Complex clonal evolution of signaling gene mutations during disease progression is common and a hallmark of patients with multiple mutations. A, The number of MDS patients who had zero, one, or more than one signaling gene mutation detected. B, The number of sAML patients who had zero, one, or more than one signaling gene mutation detected. C, The number of signaling gene mutations in 22 patients with multiple signaling gene mutations at either MDS or secondary AML. D, Signaling gene mutations could be categorized broadly into three patterns of clonal evolution; (i) those that were acquired during progression from MDS to sAML, (ii) those that persist or expand during progression from MDS to sAML, and (iii) those that were present at MDS and contract prior to sAML progression.
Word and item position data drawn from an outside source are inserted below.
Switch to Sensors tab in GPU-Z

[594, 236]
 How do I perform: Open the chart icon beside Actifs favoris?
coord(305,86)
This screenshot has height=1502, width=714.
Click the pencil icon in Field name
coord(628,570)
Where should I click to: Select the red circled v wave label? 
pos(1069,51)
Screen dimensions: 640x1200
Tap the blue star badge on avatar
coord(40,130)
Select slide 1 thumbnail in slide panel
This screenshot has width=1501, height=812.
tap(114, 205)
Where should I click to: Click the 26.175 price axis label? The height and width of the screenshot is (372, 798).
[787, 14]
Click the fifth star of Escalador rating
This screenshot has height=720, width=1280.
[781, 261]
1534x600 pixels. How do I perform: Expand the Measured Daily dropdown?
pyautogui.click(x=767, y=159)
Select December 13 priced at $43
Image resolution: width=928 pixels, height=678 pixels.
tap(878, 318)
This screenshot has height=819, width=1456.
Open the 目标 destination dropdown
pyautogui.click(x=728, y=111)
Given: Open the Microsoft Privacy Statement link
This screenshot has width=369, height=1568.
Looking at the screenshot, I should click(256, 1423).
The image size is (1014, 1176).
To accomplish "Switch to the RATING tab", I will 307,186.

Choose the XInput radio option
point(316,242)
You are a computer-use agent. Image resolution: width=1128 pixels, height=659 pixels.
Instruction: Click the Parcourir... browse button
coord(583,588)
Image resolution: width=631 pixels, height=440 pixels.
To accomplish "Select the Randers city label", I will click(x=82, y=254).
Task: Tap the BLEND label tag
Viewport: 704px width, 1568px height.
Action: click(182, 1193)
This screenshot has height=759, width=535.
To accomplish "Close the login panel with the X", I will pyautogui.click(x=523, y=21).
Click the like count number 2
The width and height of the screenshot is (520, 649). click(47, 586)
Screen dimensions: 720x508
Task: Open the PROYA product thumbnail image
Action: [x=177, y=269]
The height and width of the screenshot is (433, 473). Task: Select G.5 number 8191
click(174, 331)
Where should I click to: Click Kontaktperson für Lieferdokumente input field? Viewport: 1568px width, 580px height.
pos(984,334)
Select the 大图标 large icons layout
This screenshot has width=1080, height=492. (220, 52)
Patients exhibited one or more of these clonal evolution patterns, as indicated by the number and percentage of patients at the far right. Mutations were detected by error-corrected and capture sequencing.

Figure 6.

Association of signaling gene mutations with progression to secondary AML. Signaling gene mutations were determined with the use of error-corrected sequencing at MDS. Patients are grouped according to the presence (yes) or absence (no) of a signaling gene (SG) mutation. The rates of progression to secondary AML in MDS patients with very low/low/intermediate IPSS-R risk MDS (IPSS-R score ≤4.5; A,n = 84) or high/very high IPSS-R risk MDS (IPSS-R score >4.5; B,n = 51) are shown. IPSS-R, International Prognostic Scoring System-Revised. HR, hazard ratio. 95% confidence intervals are shown in brackets.